Flow chart for Wrapper Method

Some Wrapper Method techniques are listed below:

  • Forward Selection — Forward selection is an iterative process, which begins with an empty set of features. After each iteration, it keeps adding on a feature and evaluates the performance to check whether it is improving the performance or not. The process continues until the addition of a new variable/feature does not improve the performance of the model.
  • Backward Elimination — Backward elimination is also an iterative approach, but it is the opposite of forward selection. This technique begins the process by considering all the features and removes the least significant feature. This elimination process continues until removing the features does not improve the performance of the model.
  • Bi-directional Elimination —This method uses both forward selection and backward elimination technique simultaneously to reach to one unique solution.
  • Exhaustive Selection —This technique is considered as the brute force approach for the evaluation of feature subsets. It creates all possible subsets and builds a learning algorithm for each subset and selects the subset whose model’s performance is best.
  • Recursive Elimination — Recursive feature elimination is a recursive greedy optimization approach, where features are selected by recursively taking a smaller and smaller subset of features. Now, an estimator is trained with each set of features, and the importance of each feature is determined using coef_attribute or through a feature_importances_attribute.

Filter Method:

Features are selected on the basis of statistics measures. In other words, Features are dropped based on their relation to the output or how they are correlating to the output.

This method does not depend on the learning algorithm and chooses the features as a pre-processing step. And It filters out the irrelevant feature and redundant columns from the model by using different metrics through ranking.

It needs low computational time and does not overfit the data.

Flow char for Filter Method

Some common techniques of filter methods are as follows:

  • Information Gain — Information gain determines the reduction in entropy while transforming the dataset. It can be used as a feature selection technique by calculating the information gain of each variable with respect to the target variable.
  • Chi-Square Test — Chi-square test is a technique to determine the relationship between the categorical variables. The chi-square value is calculated between each feature and the target variable, and the desired number of features with the best chi-square value is selected.
  • Fisher’s Score — Fisher’s score is one of the popular supervised technique of features selection. It returns the rank of the variable on the fisher’s criteria in descending order. Then we can select the variables with a large fisher’s score.
  • Missing Value Ratio — The value of the missing value ratio can be used for evaluating the feature set against the threshold value. The formula for obtaining the missing value ratio is the number of missing values in each column divided by the total number of observations. The variable is having more than the threshold value can be dropped.
  • Correlation Coefficient —The correlation coefficient is a statistical measure of the strength of the relationship between the relative movements of two variables. The values range between -1.0 and 1.0. The logic behind using correlation for feature selection is that the good variables are highly correlated with the target. Furthermore, variables should be correlated with the target but should be uncorrelated among themselves.
  • Variance Threshold — The variance threshold is a simple baseline approach to feature selection. It removes all features which variance doesn’t meet some threshold. By default, it removes all zero-variance features, i.e., features that have the same value in all samples. We assume that features with a higher variance may contain more useful information, but note that we are not taking the relationship between feature variables or feature and target variables into account, which is one of the drawbacks of filter methods.
  • Mean Absolute Difference — This method is similar to variance threshold method but the difference is there is no square in MAD. This method calculates the mean absolute difference from the mean value.
  • Dispersion Ratio — Dispersion ratio is defined as the ratio of the Arithmetic mean (AM) to that of Geometric mean (GM) for a given feature. Its value ranges from +1 to ∞ as AM ≥ GM for a given feature. Higher dispersion ratio implies a more relevant feature.

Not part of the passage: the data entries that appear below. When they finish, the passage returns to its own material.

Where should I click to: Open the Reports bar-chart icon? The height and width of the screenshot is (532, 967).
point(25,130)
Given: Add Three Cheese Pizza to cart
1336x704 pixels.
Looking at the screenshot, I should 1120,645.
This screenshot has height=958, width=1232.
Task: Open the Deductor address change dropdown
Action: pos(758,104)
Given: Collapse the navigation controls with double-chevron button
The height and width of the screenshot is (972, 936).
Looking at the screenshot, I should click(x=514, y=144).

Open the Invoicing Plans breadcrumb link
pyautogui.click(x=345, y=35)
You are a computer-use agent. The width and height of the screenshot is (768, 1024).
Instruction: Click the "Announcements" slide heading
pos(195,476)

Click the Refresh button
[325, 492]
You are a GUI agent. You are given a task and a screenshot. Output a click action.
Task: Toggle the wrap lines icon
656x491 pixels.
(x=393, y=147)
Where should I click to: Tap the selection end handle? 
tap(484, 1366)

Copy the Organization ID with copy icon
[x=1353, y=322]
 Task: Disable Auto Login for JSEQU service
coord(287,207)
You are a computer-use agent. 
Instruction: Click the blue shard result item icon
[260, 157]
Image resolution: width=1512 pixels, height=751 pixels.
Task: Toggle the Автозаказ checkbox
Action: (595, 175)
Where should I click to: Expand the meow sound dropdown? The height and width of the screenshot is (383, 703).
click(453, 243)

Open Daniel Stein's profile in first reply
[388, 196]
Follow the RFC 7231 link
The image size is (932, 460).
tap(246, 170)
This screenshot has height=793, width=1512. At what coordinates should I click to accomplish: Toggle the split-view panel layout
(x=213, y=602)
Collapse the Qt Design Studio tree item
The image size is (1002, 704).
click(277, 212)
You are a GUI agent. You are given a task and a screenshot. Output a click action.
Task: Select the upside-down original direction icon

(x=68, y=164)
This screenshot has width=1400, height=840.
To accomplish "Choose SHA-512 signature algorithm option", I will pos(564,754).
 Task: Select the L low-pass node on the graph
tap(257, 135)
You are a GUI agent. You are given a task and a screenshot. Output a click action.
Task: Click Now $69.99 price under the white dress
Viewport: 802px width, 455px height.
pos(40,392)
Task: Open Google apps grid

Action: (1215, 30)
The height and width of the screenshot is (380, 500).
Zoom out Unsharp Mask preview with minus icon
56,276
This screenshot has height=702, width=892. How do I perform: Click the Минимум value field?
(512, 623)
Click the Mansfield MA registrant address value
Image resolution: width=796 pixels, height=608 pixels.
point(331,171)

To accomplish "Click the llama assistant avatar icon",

Embedded Method/Intrinsic Method:

Combined the quality of both filter and wrapper methods to create the best subset. This method takes care of the machine training iterative process while maintaining the computation cost to be minimum.

It is a Fast Processing method similar to the filter method but more accurate than the filter method.

Some Embedded Method Techniques are:

  • Regularization — Regularization adds a penalty term to different parameters of the machine learning model for avoiding overfitting in the model. This penalty term is added to the coefficients; hence it shrinks some coefficients to zero. Those features with zero coefficients can be removed from the dataset. The types of regularization techniques are L1 Regularization (Lasso Regularization) or Elastic Nets (L1 and L2 regularization).
  • Random Forest Importance — Different tree-based methods of feature selection help us with feature importance to provide a way of selecting features. Here, feature importance specifies which feature has more importance in model building or has a great impact on the target variable. Random Forest is such a tree-based method, which is a type of bagging algorithm that aggregates a different number of decision trees. It automatically ranks the nodes by their performance or decrease in the impurity (Gini impurity) over all the trees. Nodes are arranged as per the impurity values, and thus it allows to pruning of trees below a specific node. The remaining nodes create a subset of the most important features.
Flow chart for Embedded Method

How to choose a Feature Selection Model?

For machine learning engineers, it is very important to understand which feature selection method will work properly for their model.

In machine learning, variables are of mainly two types:

  • Numerical Variables: Variable with continuous values such as integer, float
  • Categorical Variables: Variables with categorical values such as Boolean, ordinal, and nominals.

Feature Extraction

Feature extraction aims to reduce the number of features in a dataset by creating new features from the existing ones(and discarding the original features).

The primary goal of feature extraction is to compress the data with the goal of maintaining most of the relevant information.

Feature Extraction is used for improves accuracy, reduce the overfitting risk, speed up the training, and improved data visualization.

Types of Feature extraction Techniques:

  • PCA — Principal Component Analysis
  • LDA — Linear Discriminant Analysis as a supervised dimensionality reduction technique for maximizing class separability
  • KPCA — Kernel Principal Component Analysis method can deal with the nonlinear relationship between variables as a multi-variable statistical process monitoring effective algorithm using this method to establish a multiple-status fault detection model.

--

--